• _WHAT TO WORK ON_
When a line below contains the word "width", copy that line.

• _INPUT_
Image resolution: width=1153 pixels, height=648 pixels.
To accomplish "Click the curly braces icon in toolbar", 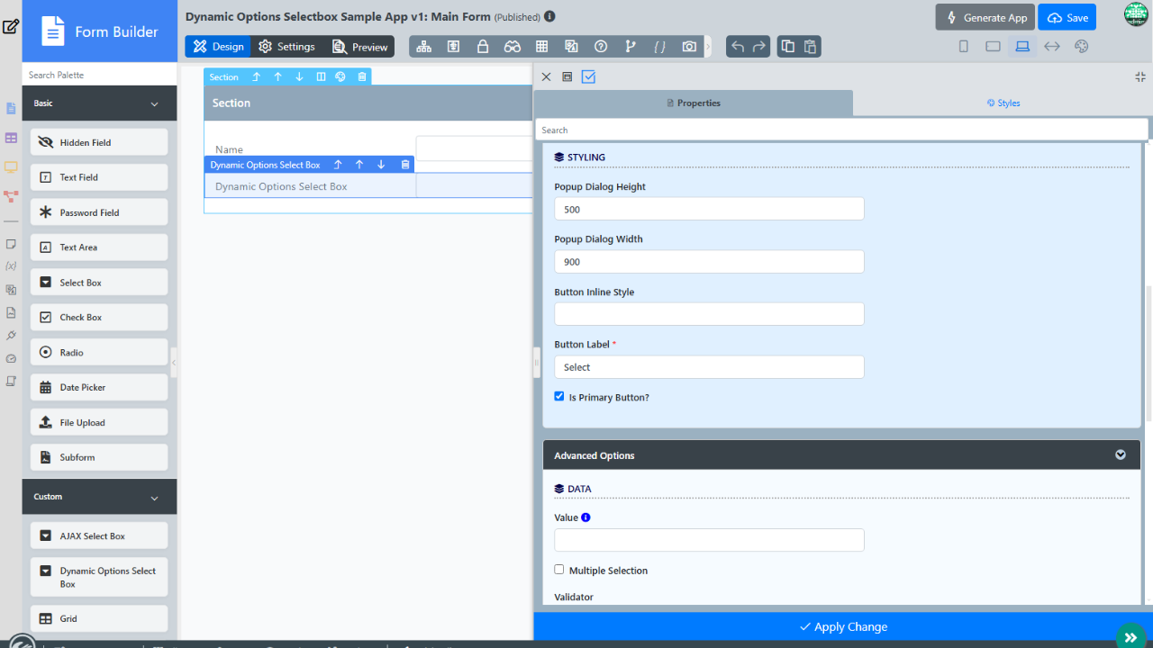I will pos(659,47).
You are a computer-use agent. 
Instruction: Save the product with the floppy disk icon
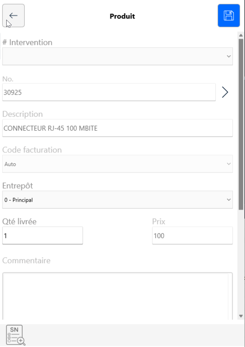[229, 16]
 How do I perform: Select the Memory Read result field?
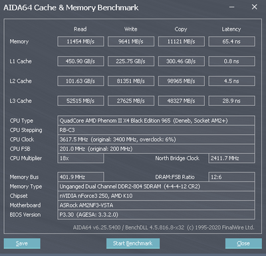pos(80,41)
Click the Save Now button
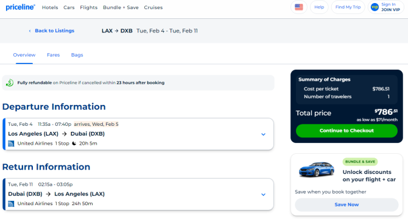408x221 pixels. point(346,205)
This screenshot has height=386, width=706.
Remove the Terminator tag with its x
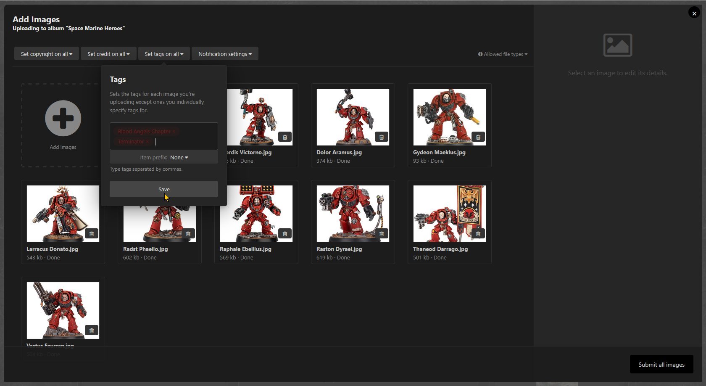coord(147,142)
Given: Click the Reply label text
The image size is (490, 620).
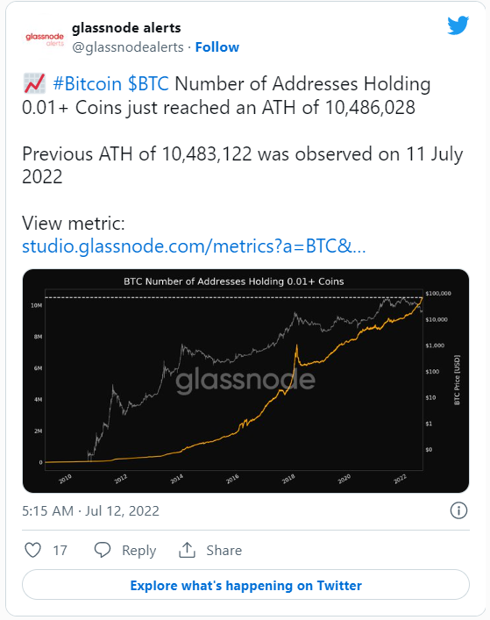Looking at the screenshot, I should click(x=139, y=551).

• _COMPLETED TASK_
Image resolution: width=1153 pixels, height=648 pixels.
This screenshot has height=386, width=706.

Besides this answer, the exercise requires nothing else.